Study material:
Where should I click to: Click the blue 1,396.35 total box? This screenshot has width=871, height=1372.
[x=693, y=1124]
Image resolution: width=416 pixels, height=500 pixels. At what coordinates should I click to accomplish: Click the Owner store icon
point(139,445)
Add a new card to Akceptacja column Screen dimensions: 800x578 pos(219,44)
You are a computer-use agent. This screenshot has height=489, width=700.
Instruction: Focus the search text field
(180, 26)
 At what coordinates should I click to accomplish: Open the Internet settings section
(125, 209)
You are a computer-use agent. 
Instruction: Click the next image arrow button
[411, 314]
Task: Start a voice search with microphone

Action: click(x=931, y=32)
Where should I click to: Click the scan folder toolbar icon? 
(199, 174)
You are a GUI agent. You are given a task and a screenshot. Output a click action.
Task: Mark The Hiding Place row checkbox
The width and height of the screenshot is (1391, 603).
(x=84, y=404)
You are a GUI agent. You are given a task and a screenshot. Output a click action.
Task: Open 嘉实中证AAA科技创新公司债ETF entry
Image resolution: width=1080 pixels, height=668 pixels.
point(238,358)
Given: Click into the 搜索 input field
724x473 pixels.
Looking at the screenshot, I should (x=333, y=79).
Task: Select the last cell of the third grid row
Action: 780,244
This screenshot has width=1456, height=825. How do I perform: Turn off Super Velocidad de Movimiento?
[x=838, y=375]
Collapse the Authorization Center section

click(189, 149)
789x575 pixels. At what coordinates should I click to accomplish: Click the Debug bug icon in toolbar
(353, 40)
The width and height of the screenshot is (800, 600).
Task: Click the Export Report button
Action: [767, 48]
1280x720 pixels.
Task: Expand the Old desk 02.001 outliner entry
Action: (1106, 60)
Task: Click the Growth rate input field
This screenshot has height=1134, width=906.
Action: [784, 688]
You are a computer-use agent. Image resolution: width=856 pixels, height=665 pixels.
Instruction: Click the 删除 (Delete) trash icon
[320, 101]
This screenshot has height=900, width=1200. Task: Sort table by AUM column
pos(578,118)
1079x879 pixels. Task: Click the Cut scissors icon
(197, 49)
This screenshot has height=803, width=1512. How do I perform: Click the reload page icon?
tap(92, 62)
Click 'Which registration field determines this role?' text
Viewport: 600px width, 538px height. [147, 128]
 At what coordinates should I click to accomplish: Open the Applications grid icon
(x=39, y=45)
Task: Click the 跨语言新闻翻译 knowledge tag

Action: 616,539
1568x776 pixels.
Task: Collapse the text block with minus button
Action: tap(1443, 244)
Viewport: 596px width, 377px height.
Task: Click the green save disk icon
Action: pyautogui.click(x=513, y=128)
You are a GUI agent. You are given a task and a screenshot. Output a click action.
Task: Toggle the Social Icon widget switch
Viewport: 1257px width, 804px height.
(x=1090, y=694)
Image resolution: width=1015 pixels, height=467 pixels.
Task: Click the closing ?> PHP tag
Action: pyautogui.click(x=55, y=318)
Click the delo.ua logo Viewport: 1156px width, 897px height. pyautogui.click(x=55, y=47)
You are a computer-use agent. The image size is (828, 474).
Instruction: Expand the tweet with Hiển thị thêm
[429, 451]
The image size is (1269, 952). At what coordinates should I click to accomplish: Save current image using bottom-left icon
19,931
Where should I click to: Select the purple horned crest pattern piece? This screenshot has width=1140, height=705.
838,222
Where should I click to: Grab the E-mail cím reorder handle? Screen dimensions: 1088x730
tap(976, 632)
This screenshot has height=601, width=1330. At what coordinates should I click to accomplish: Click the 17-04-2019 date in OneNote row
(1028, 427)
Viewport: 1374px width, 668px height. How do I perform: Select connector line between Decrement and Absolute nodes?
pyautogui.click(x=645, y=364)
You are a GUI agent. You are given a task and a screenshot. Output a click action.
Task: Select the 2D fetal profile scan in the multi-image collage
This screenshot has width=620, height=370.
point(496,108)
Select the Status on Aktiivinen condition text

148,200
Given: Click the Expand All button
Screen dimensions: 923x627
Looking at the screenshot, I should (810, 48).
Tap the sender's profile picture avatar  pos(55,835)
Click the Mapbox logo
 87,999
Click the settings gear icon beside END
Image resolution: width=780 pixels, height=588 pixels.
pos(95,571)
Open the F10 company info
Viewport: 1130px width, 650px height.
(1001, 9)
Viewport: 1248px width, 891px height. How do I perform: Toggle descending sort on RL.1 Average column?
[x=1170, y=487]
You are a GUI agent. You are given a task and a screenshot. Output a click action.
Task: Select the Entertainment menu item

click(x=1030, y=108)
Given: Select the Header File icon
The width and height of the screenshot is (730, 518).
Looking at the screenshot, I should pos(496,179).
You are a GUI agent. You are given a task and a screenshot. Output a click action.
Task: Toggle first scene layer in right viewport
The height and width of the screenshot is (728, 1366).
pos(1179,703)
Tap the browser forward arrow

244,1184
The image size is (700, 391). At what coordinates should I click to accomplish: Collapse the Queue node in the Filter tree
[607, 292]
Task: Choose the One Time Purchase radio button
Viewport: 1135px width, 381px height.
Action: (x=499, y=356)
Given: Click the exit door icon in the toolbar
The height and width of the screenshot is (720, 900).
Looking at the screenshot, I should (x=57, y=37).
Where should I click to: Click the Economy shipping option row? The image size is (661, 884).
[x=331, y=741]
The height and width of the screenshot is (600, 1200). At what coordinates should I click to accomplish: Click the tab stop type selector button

Assigned task: Each line in the listing needs to be copied exactly.

Output below:
Where should I click to: Click the blue 1,396.35 total box? This screenshot has width=871, height=1372.
[x=693, y=1124]
Image resolution: width=416 pixels, height=500 pixels. At what coordinates should I click to accomplish: Click the Owner store icon
point(139,445)
Add a new card to Akceptacja column Screen dimensions: 800x578 pos(219,44)
You are a computer-use agent. This screenshot has height=489, width=700.
Instruction: Focus the search text field
(180, 26)
 At what coordinates should I click to accomplish: Open the Internet settings section
(125, 209)
You are a computer-use agent. 
Instruction: Click the next image arrow button
[411, 314]
Task: Start a voice search with microphone

Action: click(x=931, y=32)
Where should I click to: Click the scan folder toolbar icon? 
(199, 174)
You are a GUI agent. You are given a task and a screenshot. Output a click action.
Task: Mark The Hiding Place row checkbox
The width and height of the screenshot is (1391, 603).
(x=84, y=404)
You are a GUI agent. You are given a task and a screenshot. Output a click action.
Task: Open 嘉实中证AAA科技创新公司债ETF entry
Image resolution: width=1080 pixels, height=668 pixels.
point(238,358)
Given: Click into the 搜索 input field
724x473 pixels.
Looking at the screenshot, I should (x=333, y=79).
Task: Select the last cell of the third grid row
Action: 780,244
This screenshot has width=1456, height=825. How do I perform: Turn off Super Velocidad de Movimiento?
[x=838, y=375]
Collapse the Authorization Center section

click(189, 149)
789x575 pixels. At what coordinates should I click to accomplish: Click the Debug bug icon in toolbar
(353, 40)
The width and height of the screenshot is (800, 600).
Task: Click the Export Report button
Action: [767, 48]
1280x720 pixels.
Task: Expand the Old desk 02.001 outliner entry
Action: (1106, 60)
Task: Click the Growth rate input field
This screenshot has height=1134, width=906.
Action: [784, 688]
You are a computer-use agent. Image resolution: width=856 pixels, height=665 pixels.
Instruction: Click the 删除 (Delete) trash icon
[320, 101]
This screenshot has height=900, width=1200. Task: Sort table by AUM column
pos(578,118)
1079x879 pixels. Task: Click the Cut scissors icon
(197, 49)
This screenshot has height=803, width=1512. How do I perform: Click the reload page icon?
tap(92, 62)
Click 'Which registration field determines this role?' text
Viewport: 600px width, 538px height. [147, 128]
 At what coordinates should I click to accomplish: Open the Applications grid icon
(x=39, y=45)
Task: Click the 跨语言新闻翻译 knowledge tag

Action: 616,539
1568x776 pixels.
Task: Collapse the text block with minus button
Action: tap(1443, 244)
Viewport: 596px width, 377px height.
Task: Click the green save disk icon
Action: pyautogui.click(x=513, y=128)
You are a GUI agent. You are given a task and a screenshot. Output a click action.
Task: Toggle the Social Icon widget switch
Viewport: 1257px width, 804px height.
(x=1090, y=694)
Image resolution: width=1015 pixels, height=467 pixels.
Task: Click the closing ?> PHP tag
Action: pyautogui.click(x=55, y=318)
Click the delo.ua logo Viewport: 1156px width, 897px height. pyautogui.click(x=55, y=47)
You are a computer-use agent. The image size is (828, 474).
Instruction: Expand the tweet with Hiển thị thêm
[429, 451]
The image size is (1269, 952). At what coordinates should I click to accomplish: Save current image using bottom-left icon
19,931
Where should I click to: Select the purple horned crest pattern piece? This screenshot has width=1140, height=705.
838,222
Where should I click to: Grab the E-mail cím reorder handle? Screen dimensions: 1088x730
tap(976, 632)
This screenshot has height=601, width=1330. At what coordinates should I click to accomplish: Click the 17-04-2019 date in OneNote row
(1028, 427)
Viewport: 1374px width, 668px height. How do I perform: Select connector line between Decrement and Absolute nodes?
pyautogui.click(x=645, y=364)
You are a GUI agent. You are given a task and a screenshot. Output a click action.
Task: Select the 2D fetal profile scan in the multi-image collage
This screenshot has width=620, height=370.
point(496,108)
Select the Status on Aktiivinen condition text

148,200
Given: Click the Expand All button
Screen dimensions: 923x627
Looking at the screenshot, I should (810, 48).
Tap the sender's profile picture avatar  pos(55,835)
Click the Mapbox logo
 87,999
Click the settings gear icon beside END
Image resolution: width=780 pixels, height=588 pixels.
pos(95,571)
Open the F10 company info
Viewport: 1130px width, 650px height.
(1001, 9)
Viewport: 1248px width, 891px height. How do I perform: Toggle descending sort on RL.1 Average column?
[x=1170, y=487]
You are a GUI agent. You are given a task and a screenshot. Output a click action.
Task: Select the Entertainment menu item

click(x=1030, y=108)
Given: Select the Header File icon
The width and height of the screenshot is (730, 518).
Looking at the screenshot, I should pos(496,179).
You are a GUI agent. You are given a task and a screenshot. Output a click action.
Task: Toggle first scene layer in right viewport
The height and width of the screenshot is (728, 1366).
pos(1179,703)
Tap the browser forward arrow

244,1184
The image size is (700, 391). At what coordinates should I click to accomplish: Collapse the Queue node in the Filter tree
[607, 292]
Task: Choose the One Time Purchase radio button
Viewport: 1135px width, 381px height.
Action: (x=499, y=356)
Given: Click the exit door icon in the toolbar
The height and width of the screenshot is (720, 900).
Looking at the screenshot, I should (x=57, y=37).
Where should I click to: Click the Economy shipping option row? The image size is (661, 884).
[x=331, y=741]
The height and width of the screenshot is (600, 1200). At what coordinates should I click to accomplish: Click the tab stop type selector button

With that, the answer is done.